▶ [GOAL OF THE EXERCISE] Put the lines below, from the first one through the line that contains "click(427, 105)", into a numbered list, with blank lines left out. Leave the pictures out of the answer.
* Begin *
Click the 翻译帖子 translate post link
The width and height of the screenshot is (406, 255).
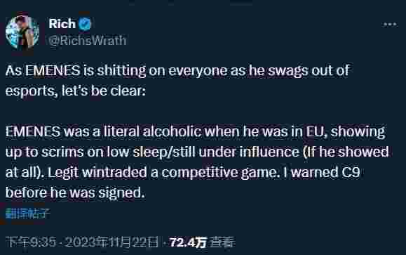pos(28,214)
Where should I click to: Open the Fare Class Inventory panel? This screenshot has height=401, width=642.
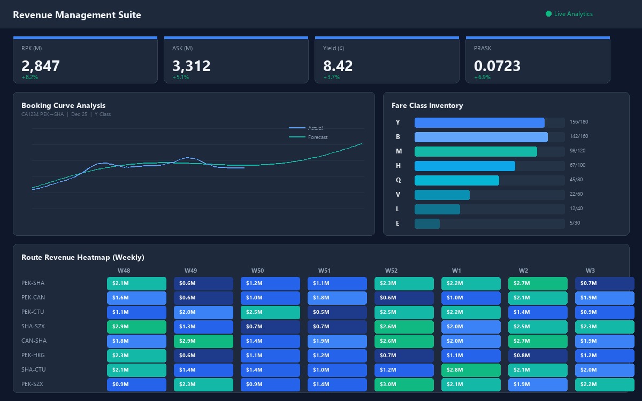click(427, 105)
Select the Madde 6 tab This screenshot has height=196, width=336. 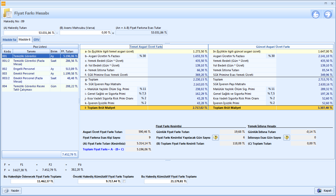tap(25, 39)
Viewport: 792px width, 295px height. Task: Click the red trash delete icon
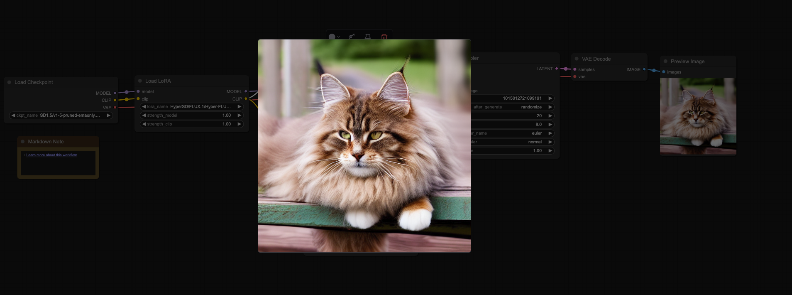(384, 37)
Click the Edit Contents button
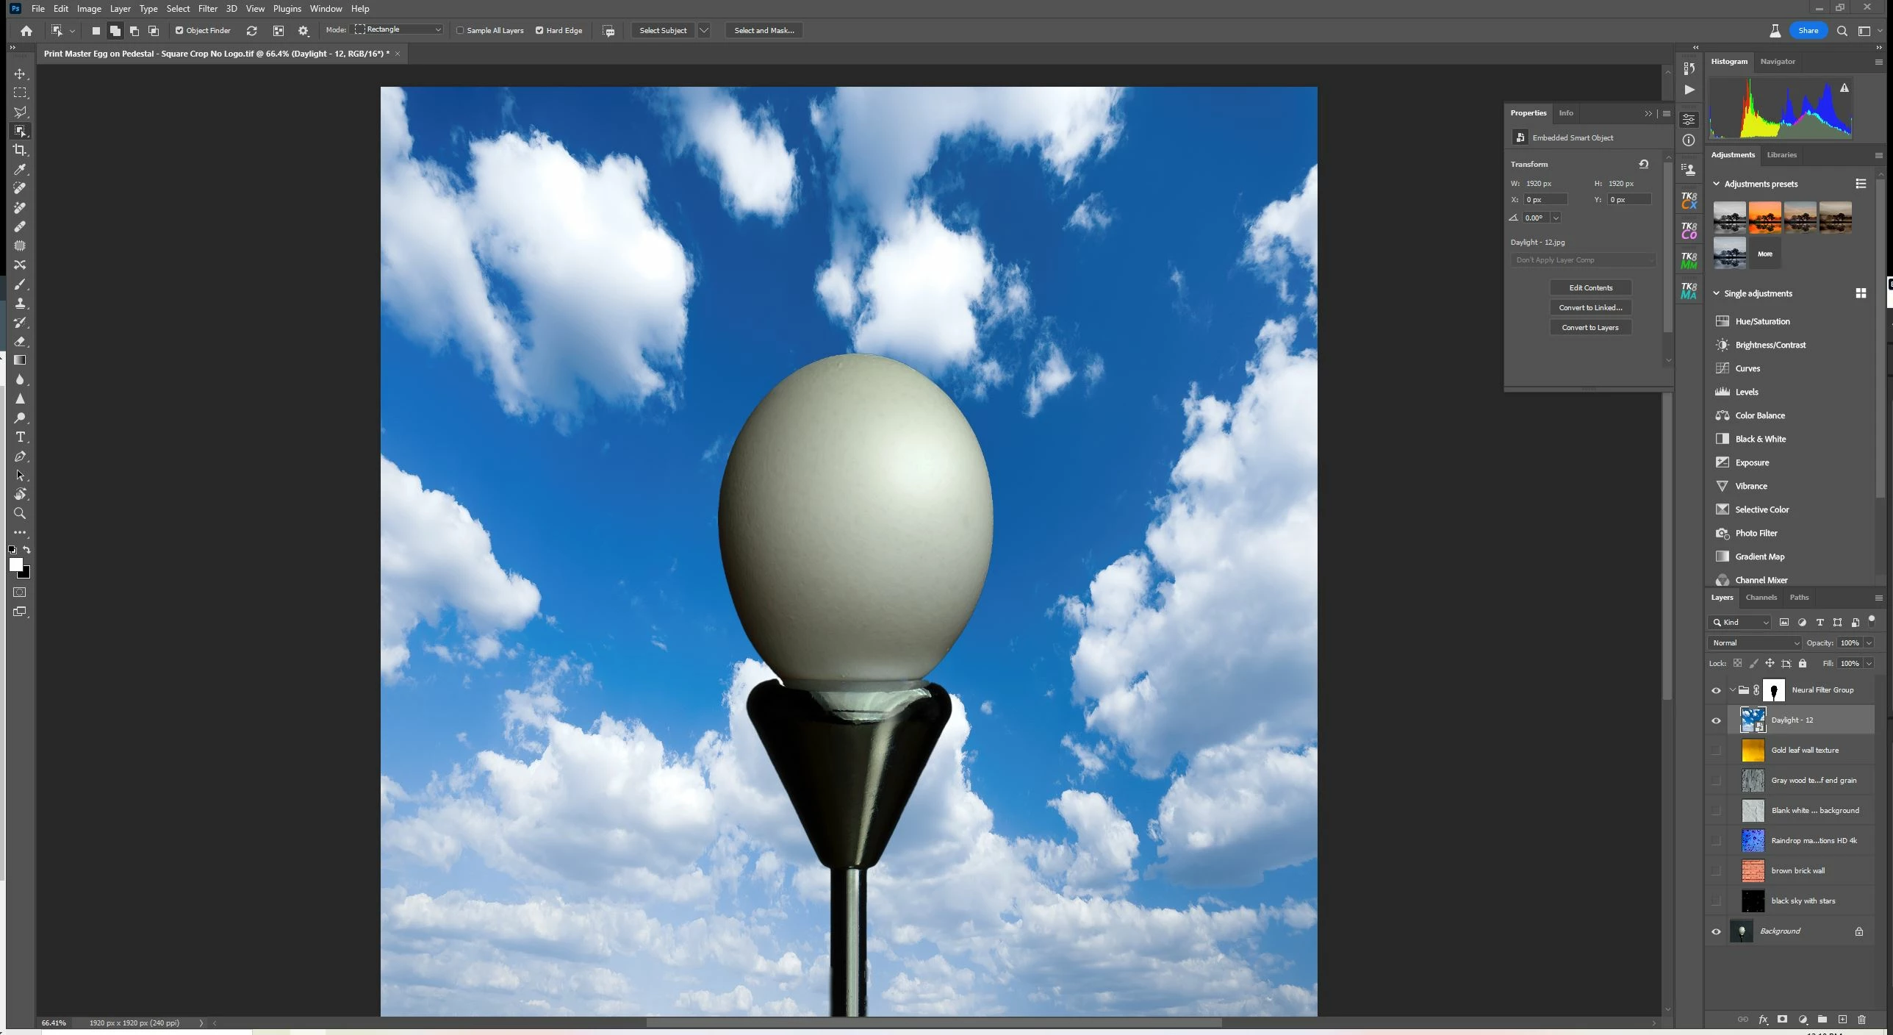Screen dimensions: 1893x1035 click(1590, 287)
* End *
▶ [EXERCISE RESULT]
1. Click the 翻译帖子 translate post link
2. The width and height of the screenshot is (406, 255).
3. pos(28,214)
4. Where should I click to: Open the Fare Class Inventory panel? This screenshot has height=401, width=642.
5. click(427, 105)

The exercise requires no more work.